In its calm, unhurried way, east Devon is re-emerging from a terrible pasting from poor summer weather, and it makes a perfectly cosy place to while away a crisp, long winter weekend.
Welcome to a gentler pace of life, where shop assistants have time to talk. This is what happens at a splendid deli in Sidmouth, the jewel on this stretch of the coast.
The seaside town which entranced Regency England and fascinated Queen Victoria is maintained so well that more than 500 buildings are listed for architectural interest, including a splendid Georgian terrace on the Esplanade.
Little seems to have changed here since the ’50s. How strange to see an English seafront with every building in a perfect state of repair.
One morning, we leave the car on Salcombe Hill, circle the Observatory, and walk down the hill on the South-West Coastal Path as a panoramic view of the town opens up before us.
The red cliff face of Peak Hill sits like a giant bookend on the far side of the town and beyond Sidmouth’s small strip of sandy beach below Jacob’s Ladder.
The base for our week is a courtyard of converted stone barns a mile or so inland of the Lyme Regis-Exmouth coast road.
Higher Wiscombe is part of the Premier Cottages consortium, which boasts five-star self-catering few rivals are able to match.
Whatever the season, almost any holiday in Devon includes at least one day when the rain never stops, and soggy clouds sit motionless on the hills.
That’s when posh self-catering comes into its own. Our three-bedroom thatched barn has underfloor heating, remarkably comfy beds and views (on bright mornings) when it’s worth setting an early alarm to catch shafts of sunlight climbing up the hill across the valley.
From Higher Wiscombe, there is plenty to explore within a half hour’s drive.
Beer, a seaside village which has lately gone up in the world, is just down the road.
Almost on our doorstep is the famous Donkey Sanctuary outside Sidmouth, where donkeys in serene and no doubt well-deserved retirement munch the greensward.
In the other direction lies Seaton, where once-heaving holiday camps have made way for a gleaming new Tesco.
In the carpet town of Axminster, The River Cottage Canteen and Deli in Trinity Square is hidden behind steamed-up front windows. Once inside, we find a queue for seats in the wide open space which once provided the town’s ballroom.

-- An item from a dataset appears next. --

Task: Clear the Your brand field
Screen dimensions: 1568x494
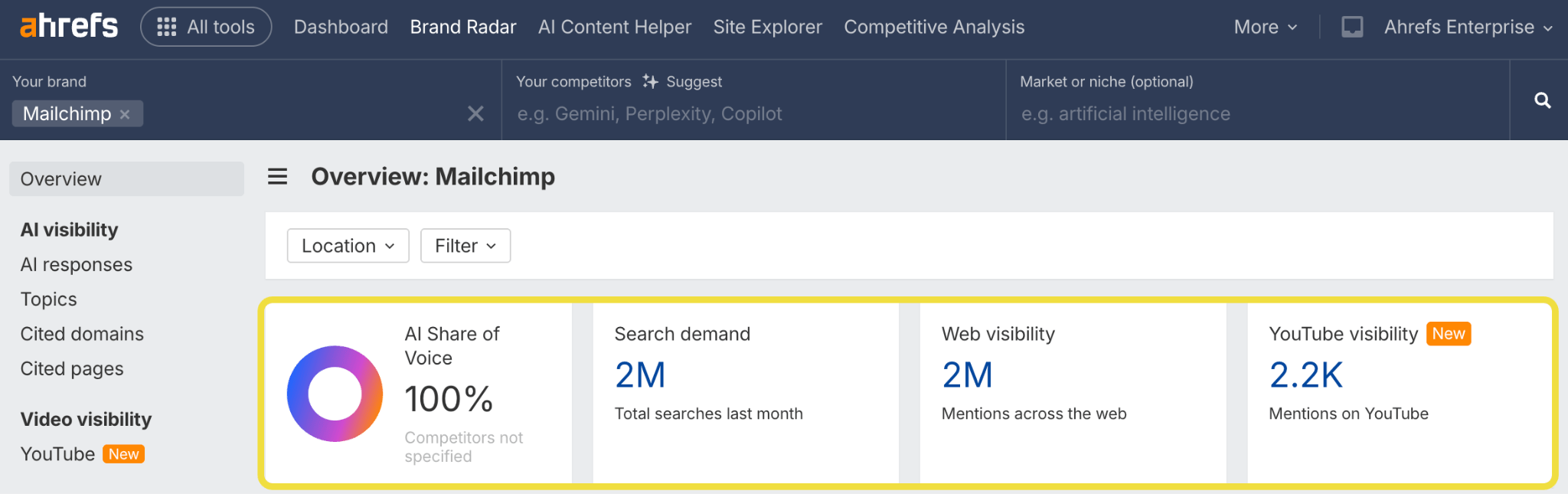Action: point(475,114)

This is part of the empire of TV chef Hugh Fearnley-Whittingstall, its dishes based on produce from local farms and fishermen. As my wife salivates over her dish of pork, I cast an envious eye over sheepskins on the walls selling at £55 a pop.
Also worth a visit is The Salty Monk, in the Sid Valley. This solid 16th century building was once used by Benedictine Monks who traded salt at Exeter Cathedral.
Annette and Andy Witheridge bought it as a boutique B&B in 1999 and have extended the building ever since:.
‘So many guests go on to Cornwall,’ says a puzzled Andy, ‘when there is so much to see and do around here!’
When you find the best of East Devon, you’ll see his point of view.
Jeremy Gates was a guest of Premier Cottages, which features almost 1,000 four and five-star self-catering cottages in the UK, Ireland and Channel Islands.
A seven-night stay for up to six people in Higher Wiscombe’s Thatched Barn ranges from £495 to £2,095 and three night weekend breaks from £455 to £1295.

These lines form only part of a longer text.